Art contest celebrates the upcoming Lucy Mission to the Trojan Asteroids, which launches October 16
NEW YORK CITY – OCTOBER 14, 2021 Students at one of New York City’s first Charter Schools will discover deep space from the heart of Queens with their state-of-the-art eVscope 2 telescope, thanks to a former student’s contest-winning, asteroid-themed work of art.
“Dream to Discover,” created by 23-year-old Kierstyn Lau of New York City, was selected as the Grand Prize Winner of the Unistellar Asteroid Art Contest. Lau won a Unistellar eVscope 2 that will be awarded to The Renaissance Charter School in Jackson Heights, as well as a New Astronomy prize package. Lau attended Renaissance from kindergarten to fourth grade, and she says it holds a special place in her heart.
“This piece represents the never-ending possibilities that lie in your future and the hope to one day reach your dreams,” said Lau of her winning artwork, a pencil drawing with a digitally painted background. “The young woman has her eyes closed, relishing in this moment. She marvels at the idea of what lies out there and the possibilities that await her. The drawing of the girl is left uncolored to represent the unwritten future. Only she can determine what hers will be.”
“We hope the children of Jackson Heights peer through the eyepiece of the eVscope 2 and see the never-ending possibilities that Kierstyn’s artwork represents. Her art beautifully conveys the sense of wonder, connection and meaning that many of us feel when we explore the night sky,” said Whitney McChane, Vice President Communications, Unistellar. “It’s exciting that kids of all ages at Renaissance Charter School will get to have this same magical experience.”
Worldwide Art Contest Inspires Space Discovery
Unistellar’s Asteroid Art Contest honors the upcoming Lucy mission to the Trojan asteroids, launching from Florida on October 16, which numerous citizen astronomers contributed to through their eVscope and eQuinox observations. Unistellar also recently celebrated World Space Week: Celebrating Women in Space with a special mission to get 1 million girls to discover space between Oct. 4-10.

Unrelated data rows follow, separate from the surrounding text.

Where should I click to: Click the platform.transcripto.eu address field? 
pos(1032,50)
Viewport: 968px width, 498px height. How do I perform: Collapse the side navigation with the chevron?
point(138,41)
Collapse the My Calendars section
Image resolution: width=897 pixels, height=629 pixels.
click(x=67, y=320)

In addition to the Grand Prize honoree, four category winners were selected from age-based groups:
- Winner, Near-Earth Category (Up to age 11): “2021 SG – The Big One!” by Violet L., age 8, USA
- Winner, Satellite Category (Age 12-14): “Flyby the Future: Lucy 50” by Geneva W., age 14, USA
- Winner, Main Belt Category (Age 15-18): “La Pluie” by Loic T., age 17, France
- Winner, Trojan Category (Over age 18): “Dream to Discover” by Kierstyn Lau, age 23, USA
Entrants were judged by a panel from Unistellar and SETI Institute, as well as accomplished space artist Ron Miller, and were evaluated on Creativity (30%), Connection to Theme (30%), and Ability to Inspire Us to Discover Space (40%).
Students to Explore the Universe from the Heart of Queens
“I wanted The Renaissance Charter School to receive this telescope because in New York City it’s harder to connect with nature and see the stars,” said Lau. “I’m grateful for the many school field trips to museums and parks that allowed me to learn about and enjoy nature. I hope that having access to this telescope will spark the students’ curiosity and interest to pursue that curiosity.”
The students at Renaissance Jackson Heights will be able to observe distant space objects such as galaxies, nebulae and star clusters, even from the light-polluted neighborhoods of Queens, using their groundbreaking eVscope 2 smart telescope. Students will also hunt asteroids and detect exoplanets, as part of Unistellar’s global citizen astronomy program, and hear from some of the world’s leading astronomers, thanks to Unistellar’s scientific partnership with the SETI Institute.
“Because of Kierstyn’s art, the teachers at Renaissance Jackson Heights will have a powerful tool for introducing kids to the Universe, and students will be exposed to the thrill of outer space and the joy of scientific discovery,” said McChane. “We’re honored that Kierstyn chose such a worthy benefactor for her eVscope 2 prize.”
Opened in 1993, The Jackson Heights Renaissance School was one of the first Charter Schools in the City of New York. Today, Renaissance is one of the city and state’s most successful charter schools. The PK-12 program of Renaissance enables students and families to enjoy a sense of continuity and stability as the students progress from elementary school to high school.
The majority of students come from the neighborhoods of Jackson Heights, East Elmhurst, North Corona, Astoria and Long Island City. These communities are characterized by the rich ethnic diversity that is reflected in its student body. Renaissance has 671 predominantly minority students (68% Hispanic, 18% Asian, 8% White, 4% African-American, .5% Native American, .5% Native Hawaiian and 2% Multi-Racial) and 77% receive free or reduced meals.